|Abstract Title:||Detection of bacteriologically produced hydrogen sulphide using SHS-MCC-GC-IMS|
|Presenter Name:||Prof John Dean|
|Co-authors:||Mr Ryan Thompson|
Prof Stephen Stanforth
Prof John Perry
|Session Choice:||Clinical Hyphenations|
Abstract Information :
Hydrogen sulphide (H2S) is a volatile airborne compound with the characteristic rotten egg odour at low concentrations, and is commonly associated with bacterial contamination of food and water sources. Current tests employed for the detection of bacterial H2S rely on specialised growth mediums that are rich in sulphur, usually in the form of sodium thiosulphate, cysteine, or cystine, to induce significant production of H2S. These mediums are also combined with a visible colour change following incubation; usually facilitated via ferric ammonium citrate or lead acetate, both of which form a black precipitate upon contact with H2S.

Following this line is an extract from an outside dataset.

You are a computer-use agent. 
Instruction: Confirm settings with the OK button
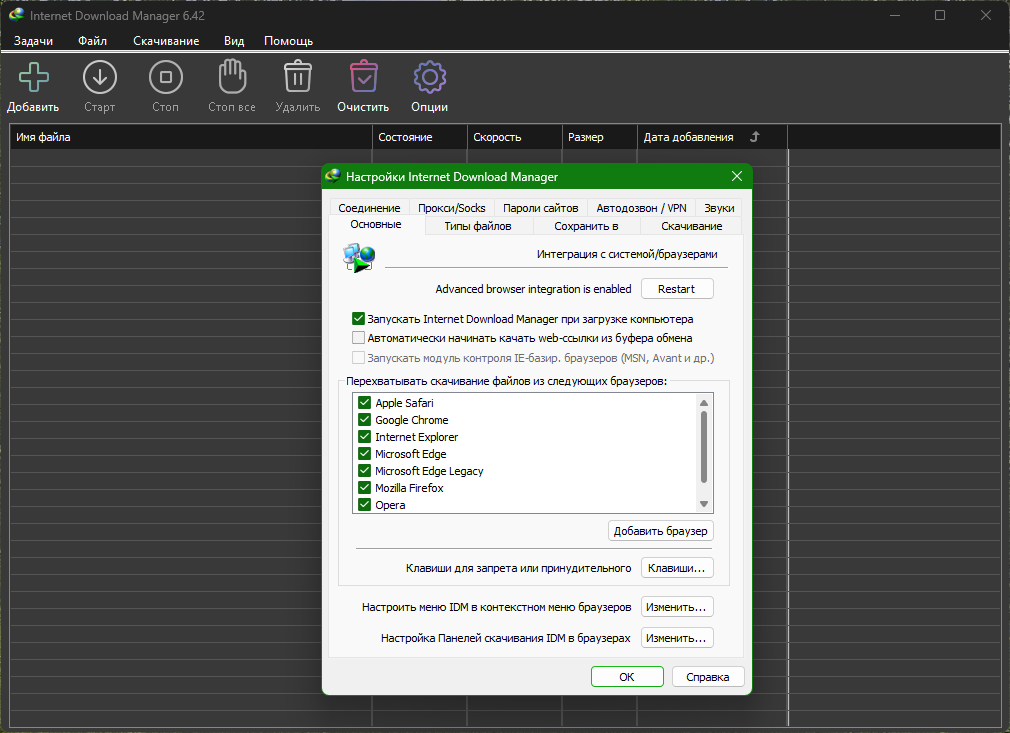[x=627, y=677]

One of the primary drawbacks of current methods are the subjective nature of the results interpretation, which essentially ask the question 'how black is black?' We propose a new method for rapid and sensitive detection of H2S using static headspace - multi capillary column - gas chromatography - ion mobility spectrometry (SHS-MCC-GC-IMS). Our new method allows for sensitive detection and quantification of H2S evolved into the gaseous headspace above a bacterial suspension. Fresh colonies taken from day old Tryptone Soy Agar plates were suspended in nitrate broth and adjusted to an inoculum of 105 CFU/ml, which were then sealed in headspace vials and incubated overnight at 37°C. Following incubation, 2.5 mL of the gaseous headspace above the suspension was extracted and analysed via SHS-MCC-GC-IMS. Nitrate broth (potassium nitrate 1 g/L, peptone 5 g/L, meat extract 2.4 g/L, pH 7.4)3 was the chosen medium due to its non-selective nature and inexpensive constituents, thereby removing the need for expensive specialised growth media.
Hydrogen sulphide detection via MCC-SHS-GC-IMS was found to be extremely sensitive, allowing for quantification as low as 5 ppb. A diverse range of bacteria were tested, many of which the H2S production status was undefined by current methods, such as B. cereus and E. cloacae. Interestingly, this method also detected consistent H2S production in 2 of 6 tested E. coli strains, a species which is largely classified as H2S negative according to standard testing procedures4.This method shows great promise for a rapid and extremely sensitive analytical technique for the detection and quantification of H2S. Future applications could include detection of bacterial contamination in food and water sources, and bacteria in various human clinical samples e.g. blood from suspected sepsis patients.